Level of Concern:


Klamath Mountain Province (KMP) summer steelhead are in a state of long-term decline in the Klamath Basin. These stream-maturing fish face a high likelihood of extinction in California in the next 50 years due to their reliance on cold water sources during the warmest summer months, which are becoming increasingly rare.

How we're working to save them:

  • Recognize KMP summer steelhead as a DPS and manage them separately from winter steelhead based on different conservation needs.
  • Draft and implement a summer steelhead management plan to manage land use activities and improve habitat.
  • Initiate a monitoring program to determine abundance and life history information and document habitat usage.
  • Amend fishing regulations to protect vulnerable spring-run Chinook salmon and summer steelhead while in fresh water.
  • Remove the four lowermost Klamath dams to restore access to historical habitat and prioritize habitat restoration to support re-colonization by wild steelhead.

Where to find Klamath Mountains Province Summer Steelhead:

Klamath Mountains Province Summer Steelhead Distribution

The KMP summer steelhead range historically included all coastal streams and their tributaries from the Klamath River, including Upper Klamath Lake, to the Elk River in southern Oregon. Their current distribution has been significantly reduced by dam construction, and now includes merely the Klamath River and its main tributaries, the Trinity, Salmon, Scott, and Shasta rivers, and other streams north to the Oregon border. It is likely that summer steelhead once migrated far upstream of the present site of Copco Dam on the Klamath River.

How they Klamath Mountains Province Summer Steelhead Scored:

From CalTrout's SOS II Report


KMP summer steelhead are nearly identical to the more common KMP winter steelhead in their appearance. They can be differentiated by their timing of freshwater migration from April through June, timing of sexual maturation in freshwater, location of spawning in higher- gradient habitats than other steelhead, and genetic variation. KMP summer steelhead may live up to seven years, and may return to spawn to their natal streams several times throughout their lives, especially in the Scott River.

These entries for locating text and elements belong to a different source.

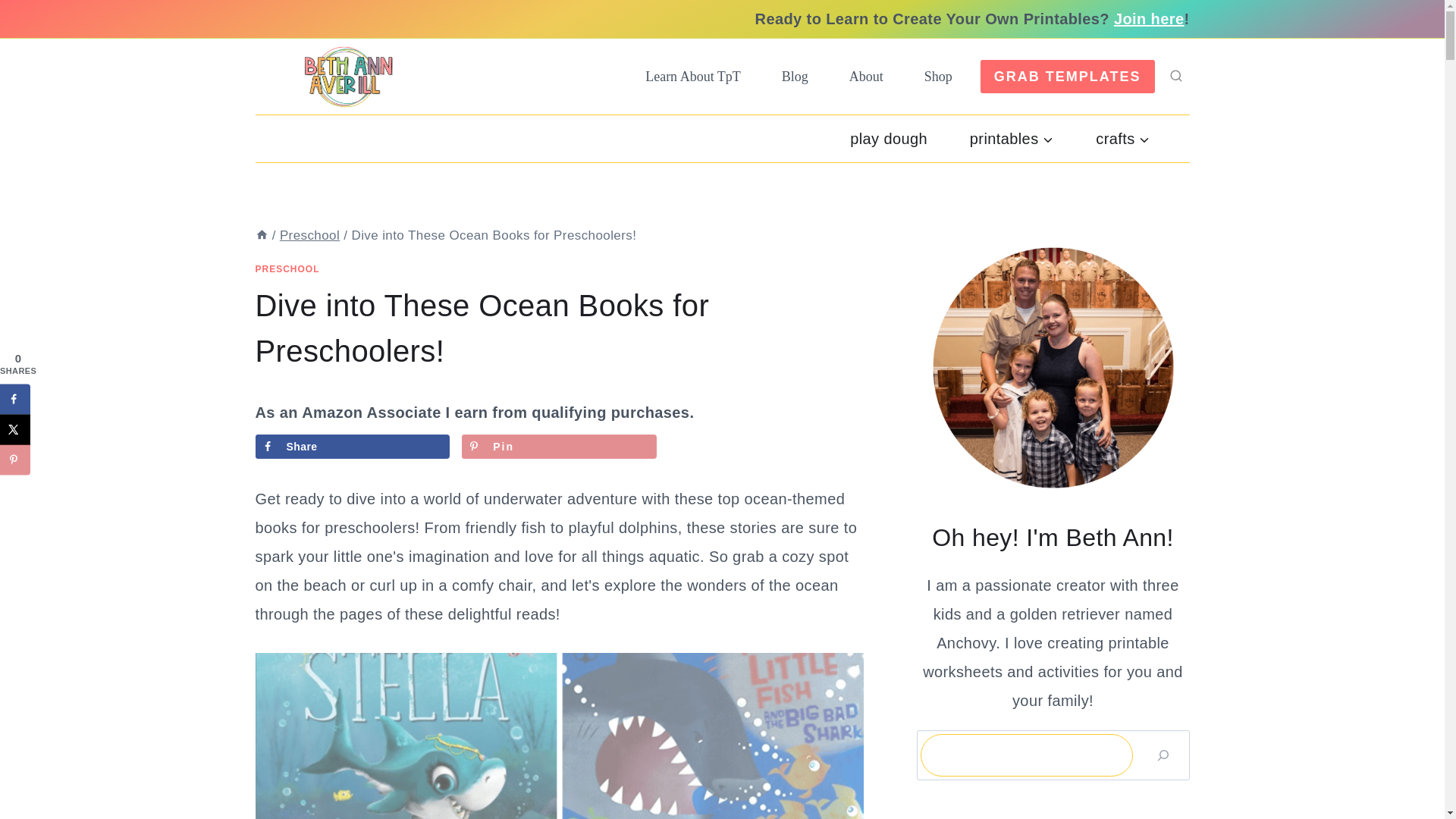
Dive into These Ocean Books for Preschoolers! 1 (558, 735)
play dough (888, 138)
crafts (1122, 138)
printables (1012, 138)
About (866, 76)
PRESCHOOL (286, 268)
Share (351, 446)
Learn About TpT (692, 76)
Pin (558, 446)
Blog (794, 76)
Given the description of an element on the screen output the (x, y) to click on. 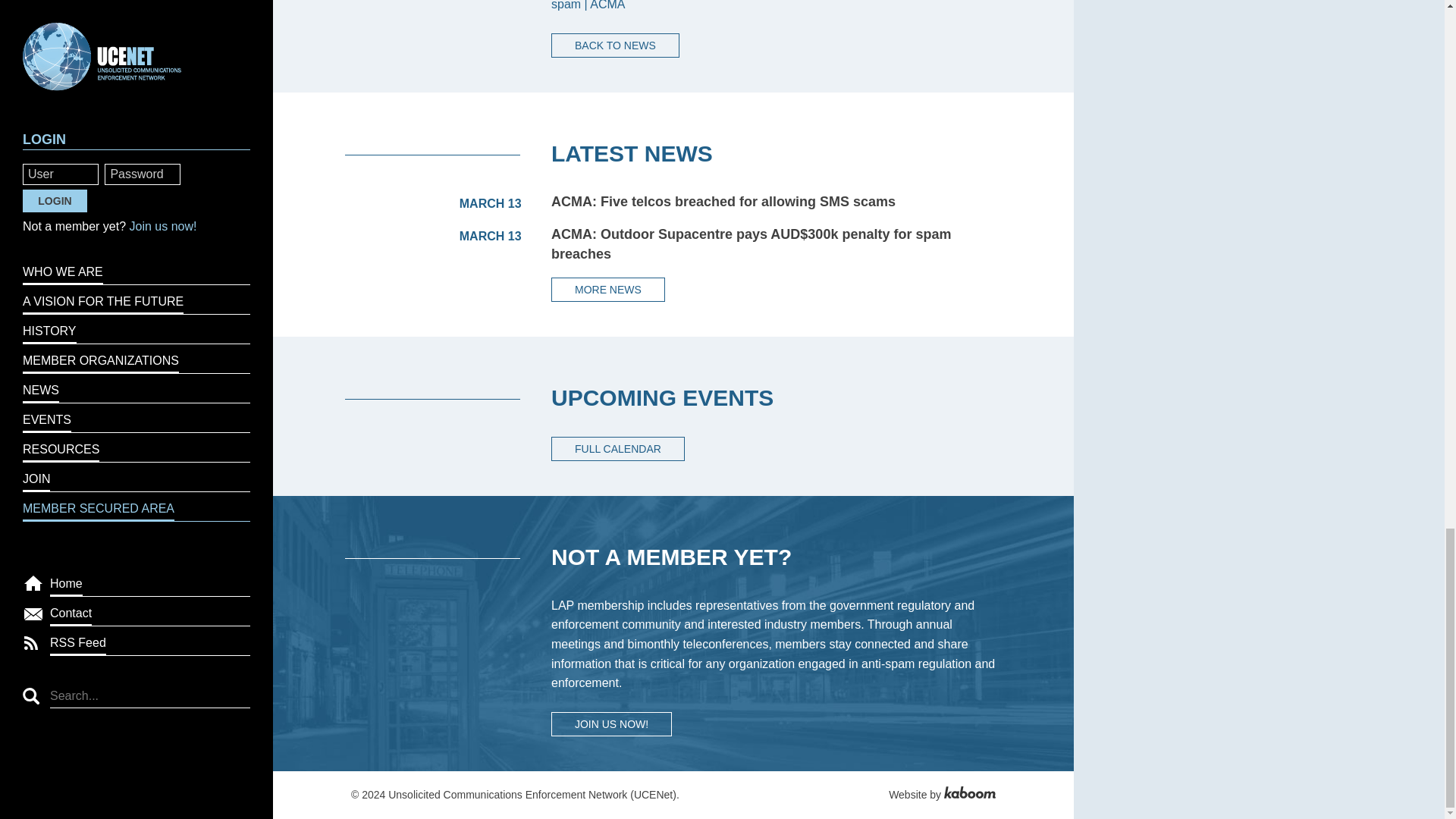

Little is known about the historical abundance of summer steelhead in the KMP. in recent decades, estimates of returning adults annually ranged from 1,400 to 4,000 fish. They have since dwindled to less than approximately 2,000 adults for the past decade. However, increases have been documented in some tributaries, such as the South Fork Trinity River, in recent years.

Habitat & Behavior

The open Klamath Estuary provides steelhead access to diverse habitats — from spring-fed systems such as the Shasta River, to snowmelt- driven Trinity River tributaries — at different times of year. Summer steelhead enter Klamath and Trinity river tributaries by June and ascend into summer holding areas with deep, bedrock pools with some overhead cover and cool seeps, often sharing these pools during the summer with spring-run Chinook salmon. They spawn from January to March, about a month earlier than winter steelhead. Generally, summer steelhead spawn in small or intermittent headwater tributaries, and juveniles migrate into perennial streams soon after hatching. Juvenile summer steelhead typically spend two years in fresh water before migrating to the ocean, and returning to spawn at three or four years of age.


Klamath Mountains Province summer and winter steelhead are distinct from one another in their life histories, behaviors, and genetics, but are currently lumped together for management. The cues for early migration in summer steelhead has a genetic basis that can be passed on to offspring. More genetic research is needed on the existence of a possible fall-run steelhead in the Klamath and Trinity rivers, which enter fresh water a month earlier than winter steelhead and appear to have an intermediate life history between summer and winter fish.